El apartamento se había convertido en nuestro refugio, un espacio donde podíamos ser nosotros mismos, lejos de las miradas que nos juzgaban o las voces que nos cuestionaban. Pero incluso allí, en la calma de esas paredes, las inseguridades seguían rondando.
Adán tenía días en los que parecía estar completamente presente, entregado a la relación que apenas comenzábamos a construir. Pero también tenía momentos en los que se apartaba, como si el peso de su propio pasado lo arrastrara a un lugar al que yo no podía seguirle.
—¿Qué pasa por tu cabeza? —le pregunté una tarde, mientras estábamos tumbados en el sofá, compartiendo un silencio cómodo pero cargado de preguntas.
—Tú —respondió sin dudar.
Me giré para mirarle, buscando señales de que hablaba en serio. Sus ojos se encontraron con los míos, y por un momento, todo lo demás desapareció.
—No quiero que dudes de mí, Ale.
—No dudo de lo que dices —le respondí—. Dudo de que te lo creas tú mismo.
Adán suspiró y me abrazó con fuerza.
—Estoy intentando ser mejor para ti.
No supe qué responder, así que simplemente me dejé llevar por su calidez. Quizás no tenía todas las respuestas, pero por ahora, bastaba con tenernos el uno al otro.
Las semanas siguientes fueron un vaivén entre lo sublime y lo complicado. Pasábamos horas juntos, explorando rincones de Barcelona, compartiendo secretos que jamás habíamos contado a nadie. Sin embargo, la idea de hacer pública nuestra relación seguía siendo un tema delicado.
—No es que no quiera que lo sepan —me dijo una noche, mientras cenábamos en el pequeño apartamento—. Es que no sé cómo reaccionarán.
—No podemos vivir con miedo, Adán.
—Lo sé, pero... ¿y si perdemos más de lo que ganamos?
Sus palabras me dolieron, pero intenté no mostrarlo.
Todo cambió el día que Ana, Lucía y Pablo entraron en escena.
Los tres eran compañeros de aula, pero hasta entonces solo habíamos tenido interacciones casuales. Sin embargo, un proyecto en grupo nos obligó a pasar más tiempo juntos, y antes de darme cuenta, se habían convertido en una presencia constante en mi vida.
Adán, por su parte, los aceptó con cierta cautela, aunque su instinto protector parecía activarse cada vez que Pablo se acercaba demasiado a mí.
—¿Crees que sospechan? —le pregunté un día, después de una tarde de trabajo con ellos.
—Si no lo hacen ahora, lo harán pronto —respondió con una sonrisa torcida.
La oportunidad de sincerarnos llegó antes de lo que esperaba. Una noche, mientras estábamos todos en mi casa trabajando en el proyecto, Ana lanzó la pregunta que nadie se atrevía a hacer.
—¿Vosotros dos sois algo más que amigos?
El silencio que siguió fue insoportable.
—¿Por qué lo preguntas? —intentó desviar Adán, pero su tono nervioso lo delató.
—No hace falta que lo nieguen —dijo Lucía con una sonrisa—. Se nota a kilómetros.
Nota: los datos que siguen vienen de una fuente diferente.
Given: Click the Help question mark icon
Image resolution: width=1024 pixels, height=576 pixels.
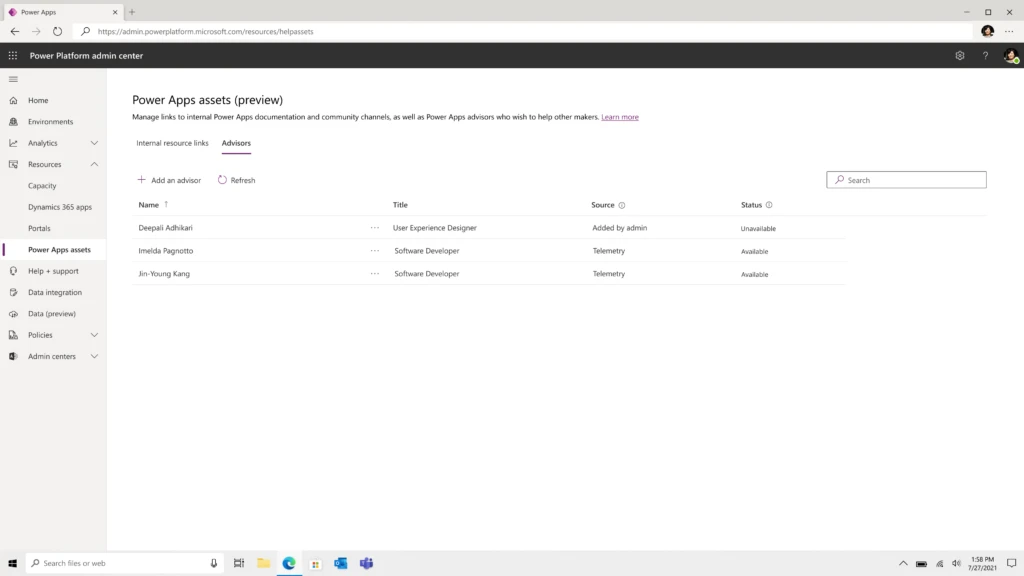Looking at the screenshot, I should point(985,56).
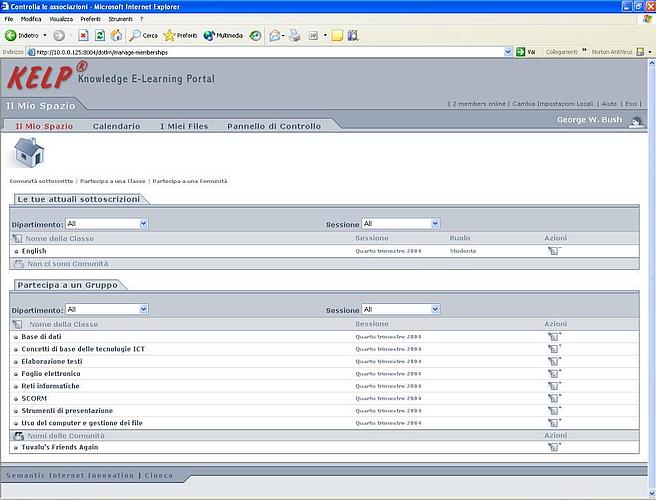
Task: Open Dipartimento dropdown in current subscriptions
Action: (107, 224)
—¿Se lo diréis a alguien? —pregunté, intentando ocultar mi ansiedad.
—¿Por quién nos tomas? —respondió Pablo—. Somos tus amigos, no tus enemigos.
El alivio que sentí en ese momento fue indescriptible. Por primera vez, no estábamos solos.
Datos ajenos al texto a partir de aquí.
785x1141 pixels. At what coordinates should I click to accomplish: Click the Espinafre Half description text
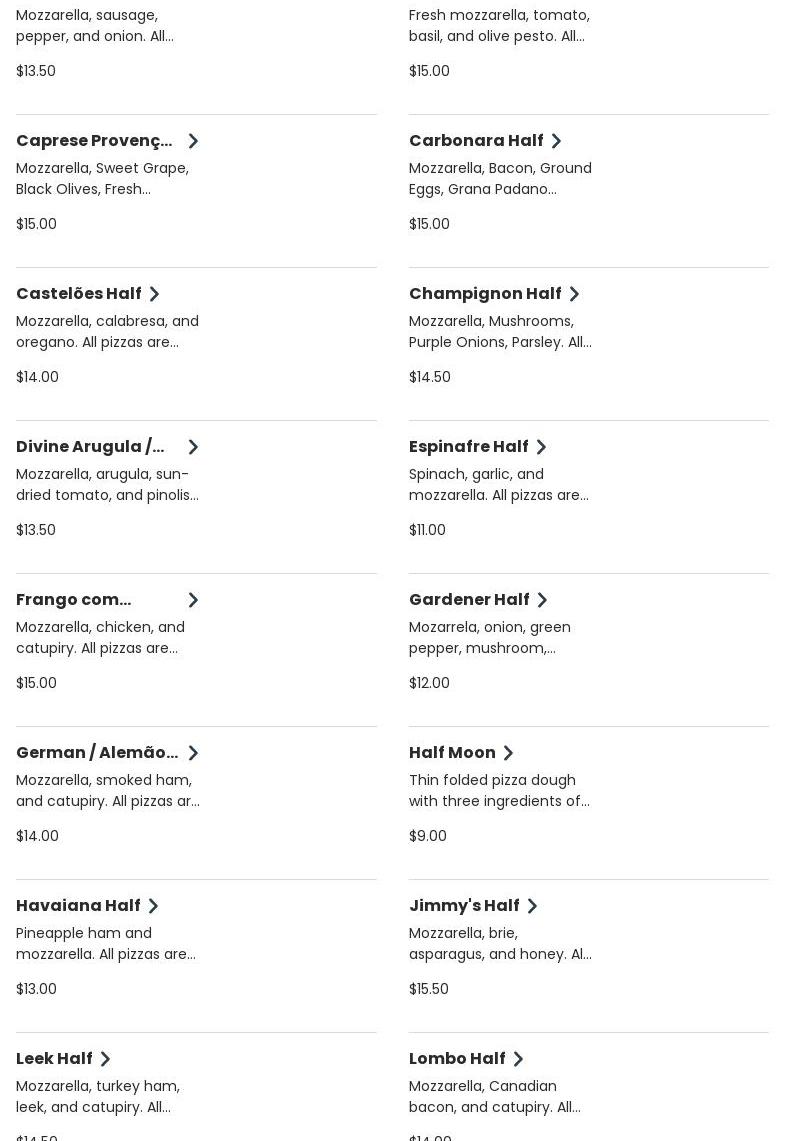click(x=498, y=484)
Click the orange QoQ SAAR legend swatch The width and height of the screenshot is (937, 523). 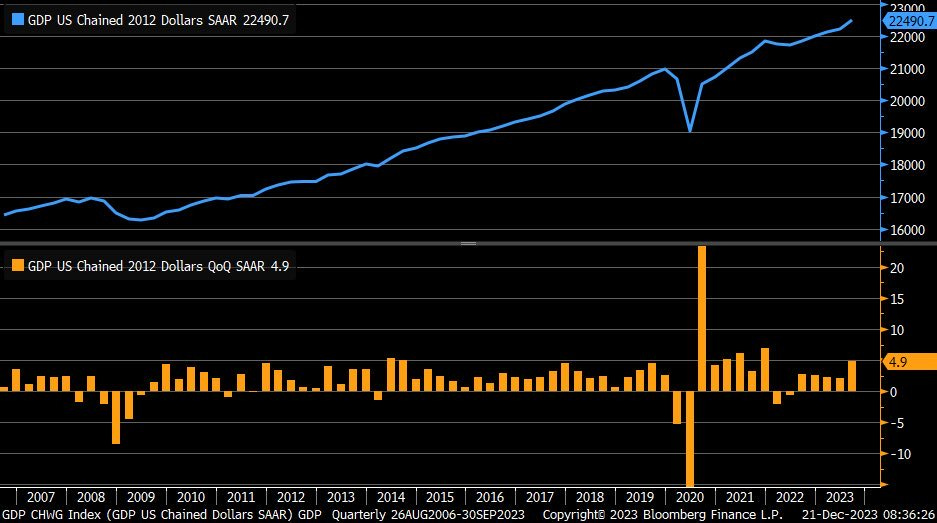15,266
Los días que siguieron fueron los más felices que había tenido en mucho tiempo. Ana, Lucía y Pablo se convirtieron en cómplices de nuestra relación, ayudándonos a mantener las apariencias mientras nos daban el espacio para ser nosotros mismos.
Sin embargo, no todo era perfecto. Álvaro, que había sido un amigo cercano durante años, empezó a comportarse de forma extraña. Sus comentarios hacia Adán se volvían cada vez más mordaces, y no perdía oportunidad de hacerme saber lo que pensaba de nuestra "amistad".
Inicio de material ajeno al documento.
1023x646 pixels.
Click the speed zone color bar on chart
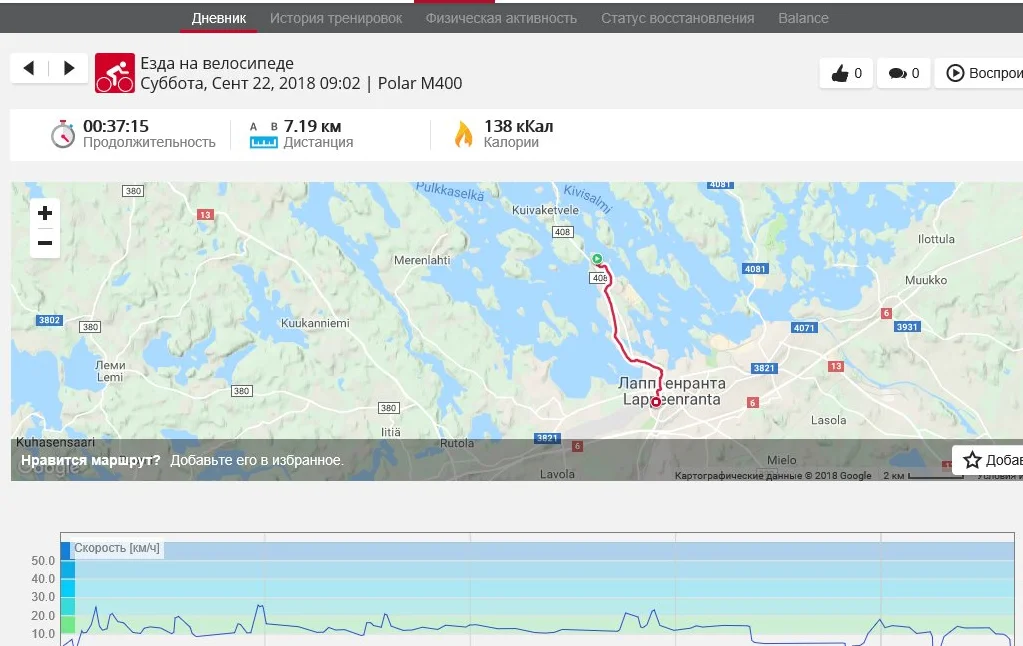[67, 591]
—No me gusta cómo te mira —me dijo Adán una noche, después de que Álvaro pasara por mi casa sin avisar.
—Es Álvaro. Siempre ha sido así.
—No, Ale. Esto es diferente.
Quise creer que Adán estaba exagerando, pero en el fondo, sabía que había algo de verdad en sus palabras.
El terreno estaba sembrado de emociones intensas y conflictos latentes. Las piezas empezaban a moverse, y aunque intentábamos mantener la calma, el reloj parecía estar en nuestra contra.